Requirement — Omit the pictures and retype only the lines from the one containing "Click the blue input directory name" through the end of the listing, both ends included.
********
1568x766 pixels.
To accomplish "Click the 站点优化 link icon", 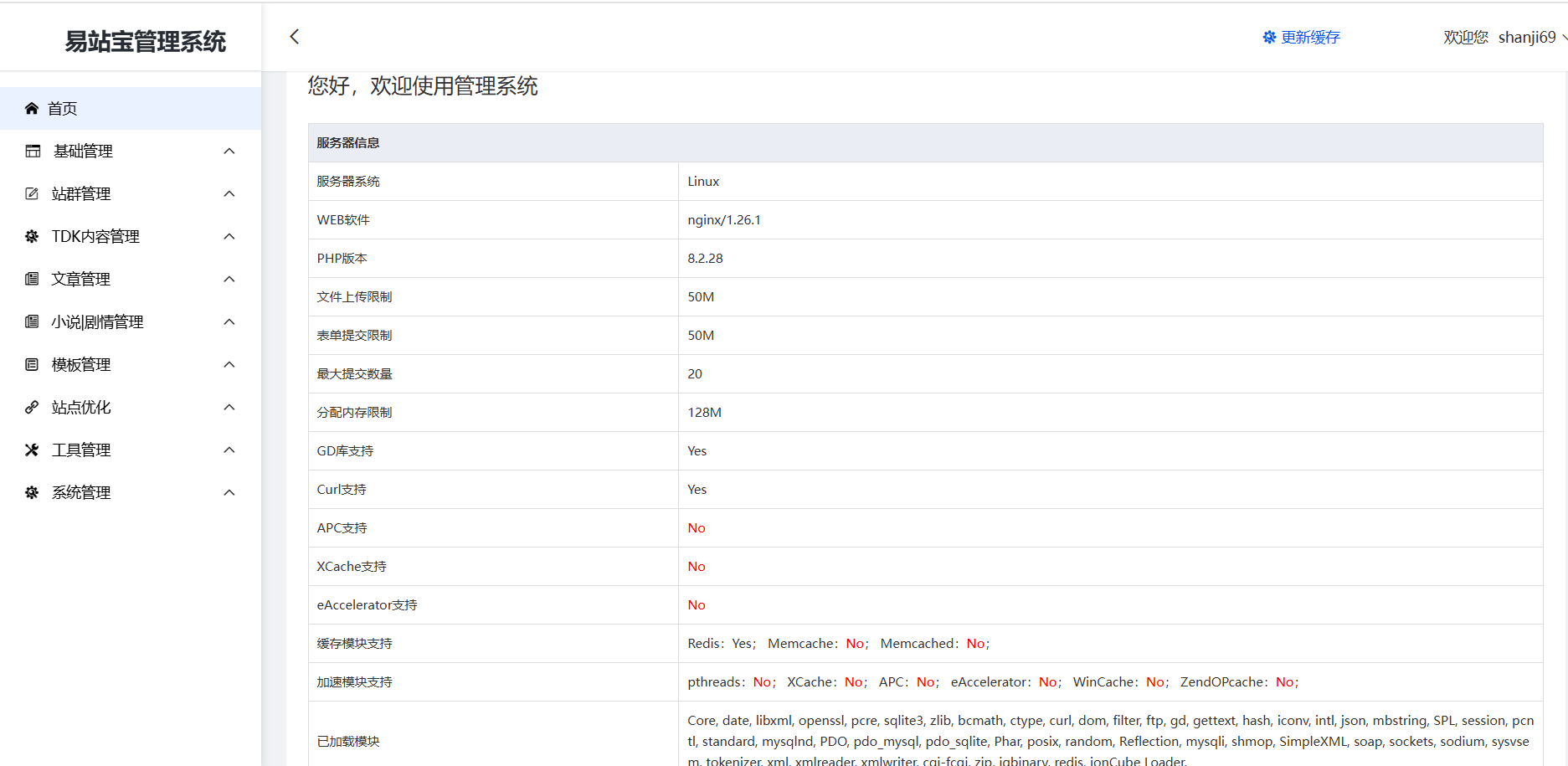I will 32,407.
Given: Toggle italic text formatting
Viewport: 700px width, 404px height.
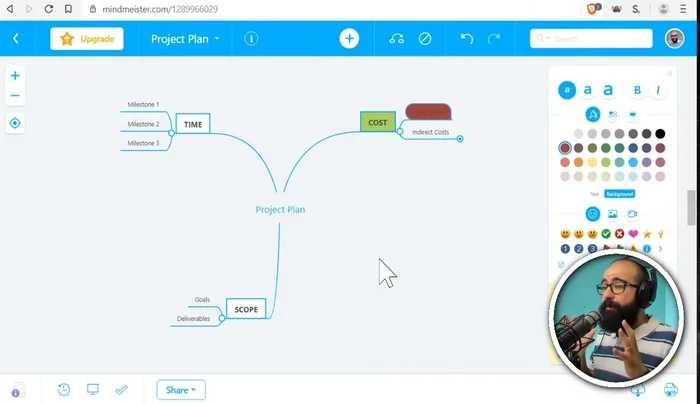Looking at the screenshot, I should coord(658,90).
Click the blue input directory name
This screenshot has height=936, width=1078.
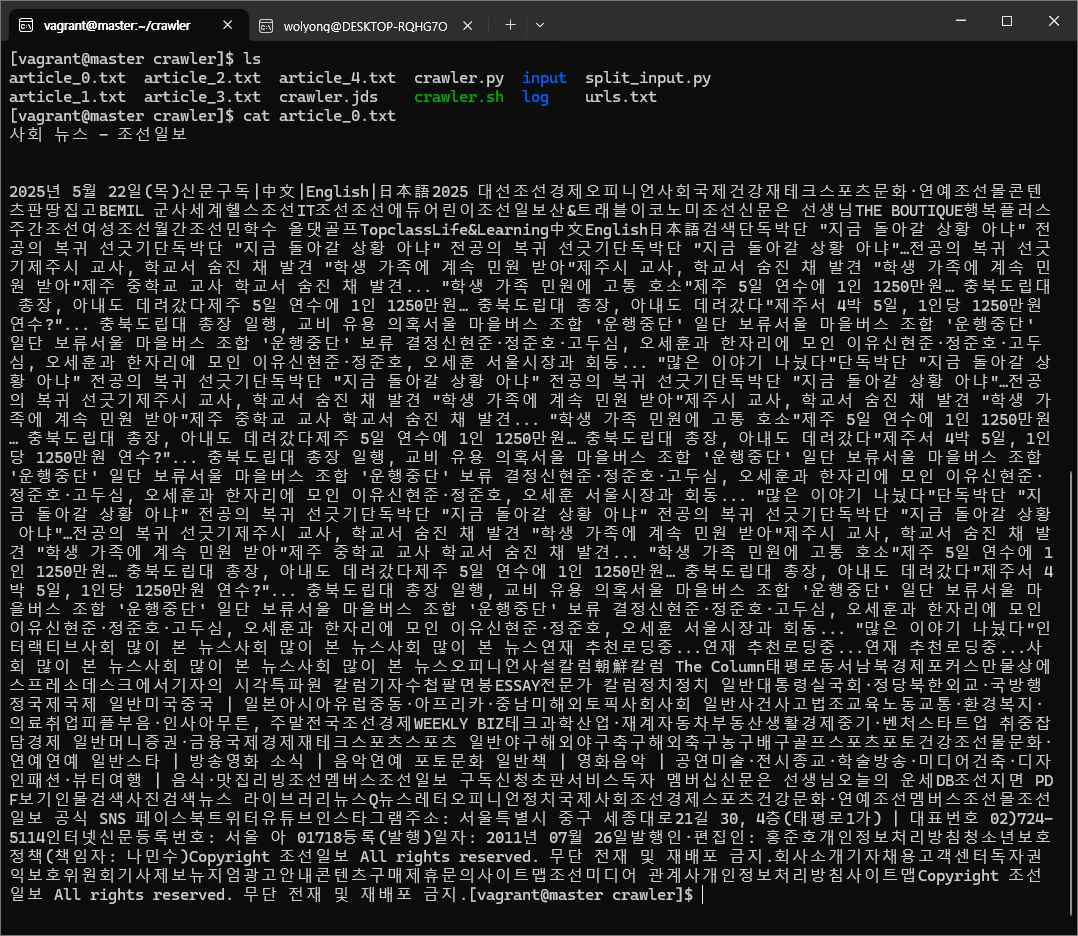(544, 78)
********
Exercise response —
Click the blue input directory name
This screenshot has height=936, width=1078.
(544, 78)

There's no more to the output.